For the study, Dana Orange (Rockefeller University, New York, USA) and co-researchers recruited four RA patients who supplied weekly home-collected fingerstick blood samples and completed Routine Assessment of Patient Index Data 3 (RAPID3) questionnaires for 1–4 years. They obtained samples from 364 timepoints during eight flares over 4 years in the index patient, and from 235 timepoints during flares in the three additional patients, and carried out RNA sequencing to evaluate blood transcriptional profiles.

The investigators say that RAPID3 scores positively correlated with DAS28 scores at monthly clinic visits, and white blood cell counts estimated from RNA sequences positively correlated with laboratory-measured counts. This suggests “that patient reports of disease activity paired with analysis of fingerstick blood specimens may provide a high-quality and robust means by which patients can participate in longitudinal clinical research studies,” they note.

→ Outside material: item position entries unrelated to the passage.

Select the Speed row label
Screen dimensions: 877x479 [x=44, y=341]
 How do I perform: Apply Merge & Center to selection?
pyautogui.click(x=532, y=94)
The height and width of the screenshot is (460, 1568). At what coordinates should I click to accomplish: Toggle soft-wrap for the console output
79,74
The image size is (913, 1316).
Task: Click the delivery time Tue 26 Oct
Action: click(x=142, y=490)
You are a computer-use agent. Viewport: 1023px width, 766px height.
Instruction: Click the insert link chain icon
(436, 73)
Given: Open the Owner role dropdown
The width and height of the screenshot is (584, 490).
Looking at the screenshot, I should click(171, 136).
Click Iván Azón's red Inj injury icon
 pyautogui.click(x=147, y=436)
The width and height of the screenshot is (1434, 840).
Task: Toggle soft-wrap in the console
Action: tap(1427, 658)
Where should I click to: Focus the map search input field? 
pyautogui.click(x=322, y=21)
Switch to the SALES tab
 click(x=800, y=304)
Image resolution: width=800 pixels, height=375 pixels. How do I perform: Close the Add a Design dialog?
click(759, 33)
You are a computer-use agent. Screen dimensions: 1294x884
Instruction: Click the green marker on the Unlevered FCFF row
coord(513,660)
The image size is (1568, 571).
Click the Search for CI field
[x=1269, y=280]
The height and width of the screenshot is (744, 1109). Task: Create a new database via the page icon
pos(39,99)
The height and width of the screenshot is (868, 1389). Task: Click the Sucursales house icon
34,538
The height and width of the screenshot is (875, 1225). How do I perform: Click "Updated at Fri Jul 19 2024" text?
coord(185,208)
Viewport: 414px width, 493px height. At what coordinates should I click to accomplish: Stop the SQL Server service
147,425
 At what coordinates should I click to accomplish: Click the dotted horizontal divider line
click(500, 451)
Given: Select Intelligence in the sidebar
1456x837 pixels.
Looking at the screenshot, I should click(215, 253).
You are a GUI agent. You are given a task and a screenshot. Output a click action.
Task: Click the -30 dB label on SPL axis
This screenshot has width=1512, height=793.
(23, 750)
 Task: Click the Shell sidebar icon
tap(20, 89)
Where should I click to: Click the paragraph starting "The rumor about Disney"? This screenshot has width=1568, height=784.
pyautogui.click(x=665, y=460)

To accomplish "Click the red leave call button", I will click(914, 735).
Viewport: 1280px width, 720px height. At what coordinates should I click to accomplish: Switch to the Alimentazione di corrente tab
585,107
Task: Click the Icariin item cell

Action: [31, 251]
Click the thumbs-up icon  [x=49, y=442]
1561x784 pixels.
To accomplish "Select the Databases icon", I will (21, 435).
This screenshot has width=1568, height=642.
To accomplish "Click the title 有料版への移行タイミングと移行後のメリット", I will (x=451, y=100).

In all, there were 2791 genes with significant differential expression before and during an RA flare, which Orange and team categorized into five clusters. Two of the clusters, termed antecedent cluster 2 (AC2) and AC3, classified genes with differential expression before a flare. AC2 transcripts increased 2 weeks before and bore “RNA hallmarks of naive B cells,” while AC3 transcripts increased in the week leading up to a flare and then decreased after symptom onset.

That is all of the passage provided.